Levine has been researching and swimming uncaged with sharks for 49 years. She thinks it was a blacktip shark that bit Jordan, according to the newspaper.

“What happened to Jordan was a mistake,” Levine told the newspaper. “I’m sure it was mistaken identity. There’s a difference between a predatory attack and a bite when you bump into each other and the shark is frightened.”

Ocean City Beach Patrol Captain Butch Arbin told WBAL-TV it appears the bite was from a “small sandbar shark” but said he wouldn’t classify it as a shark attack — since it was “accidental.”

Shark scientists have urged the public to use less sensational language when a shark bites a person, especially since these sea creatures’ population numbers have plummeted by 71% since 1970, largely from overfishing, according to the New York Times.

Researchers and wildlife officials in both the United States and Australia instead use terms like “bites,” “incidents” and “encounters” rather than “shark attack.”

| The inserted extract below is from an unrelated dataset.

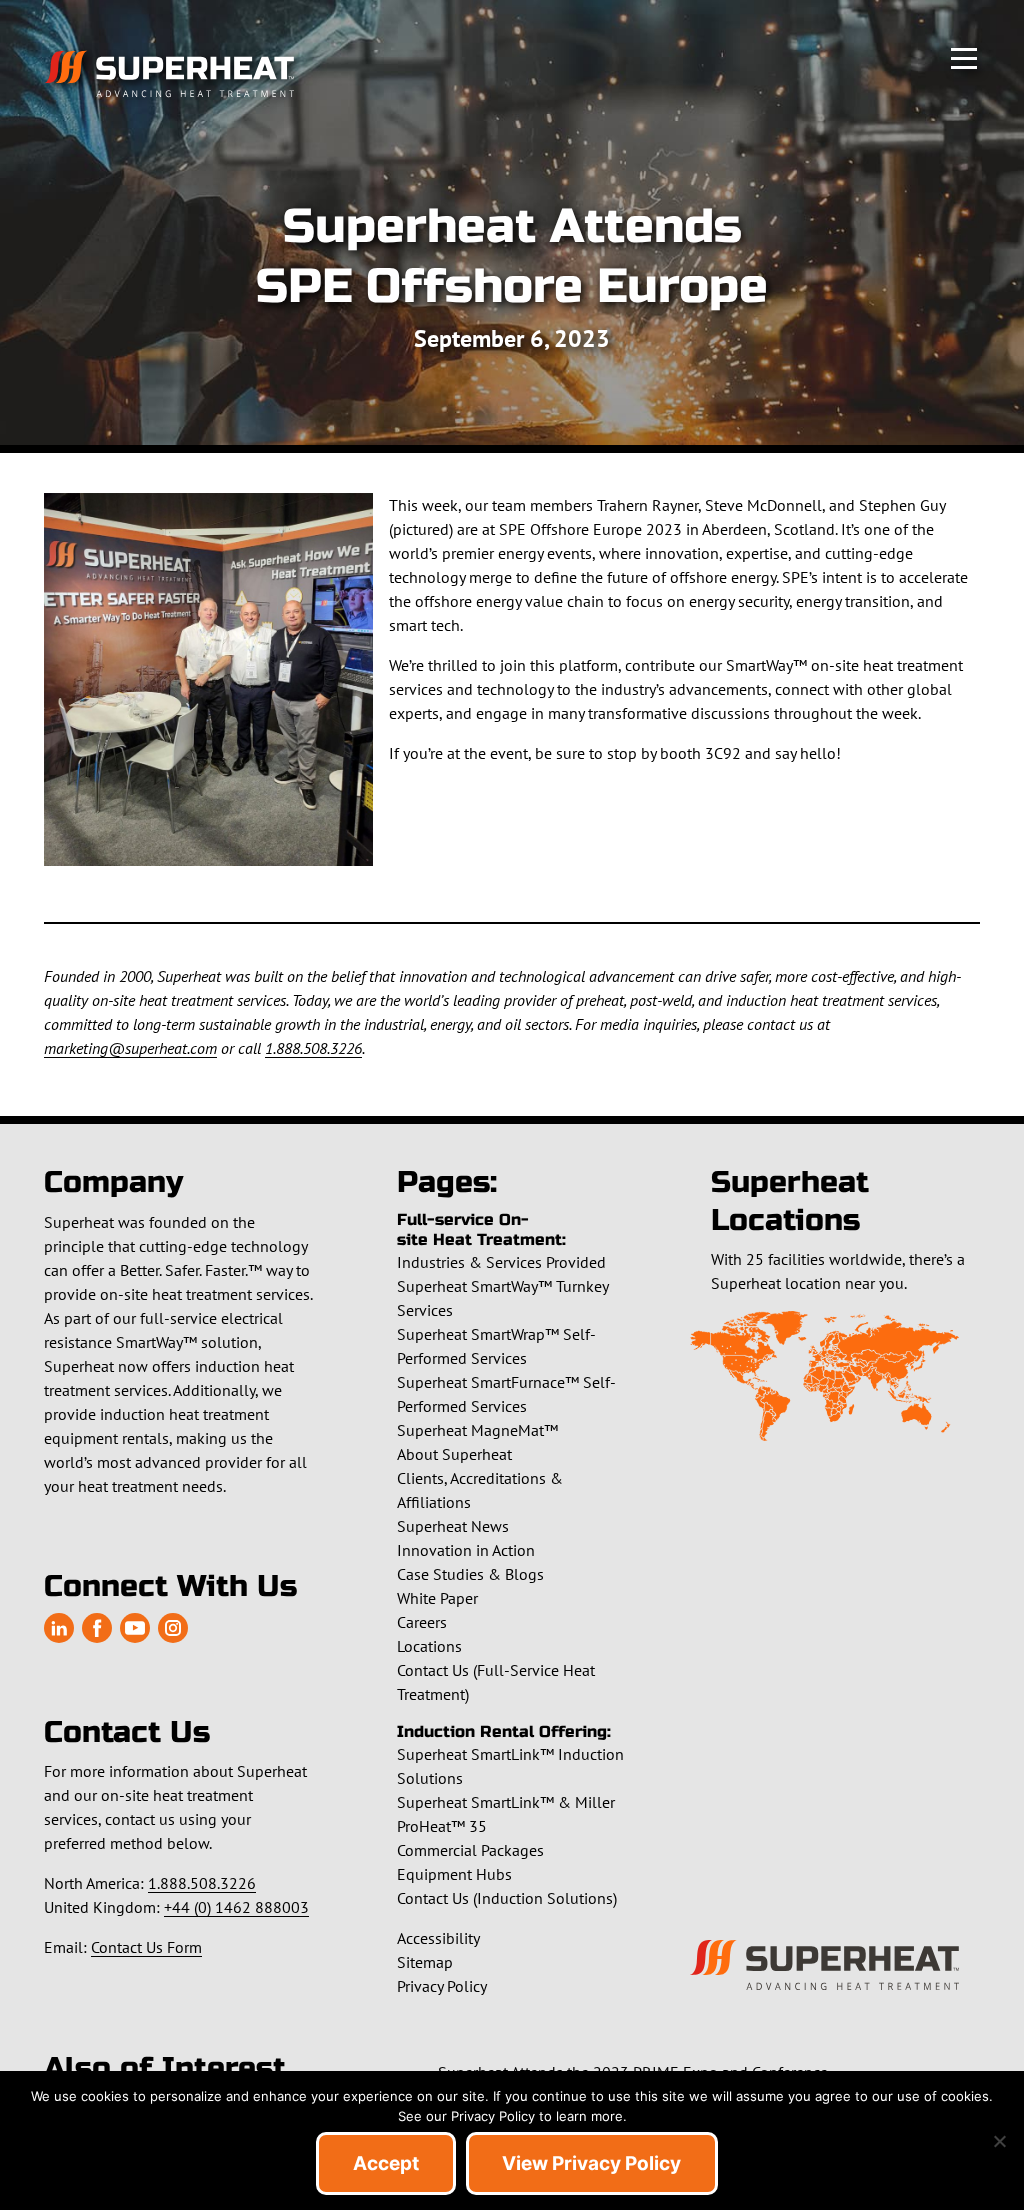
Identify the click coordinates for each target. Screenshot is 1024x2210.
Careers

Scientists say they choose their language based on accuracy, not because of “political correctness or pressure from activists.”

“There’s a real disconnect between the human imagination of shark attacks and the reality of it,” Toby Daly-Engel, the director of the Florida Tech Shark Conservation Lab, told the New York Times. “A lot of what’s called a shark attack in society is actually provoked by humans.”

Shark bites are rare, researchers say. “Globally, there are about 70 to 80 unprovoked bites a year, and about five deaths,” the New York Times reports.

In the meantime, Jordan Prushinski is erring on the side of caution.

“I’m kind of, like, wanting to stay out of the water for a little while, but something like this is rare and it’s even rarer to happen again,” she told CBS Baltimore.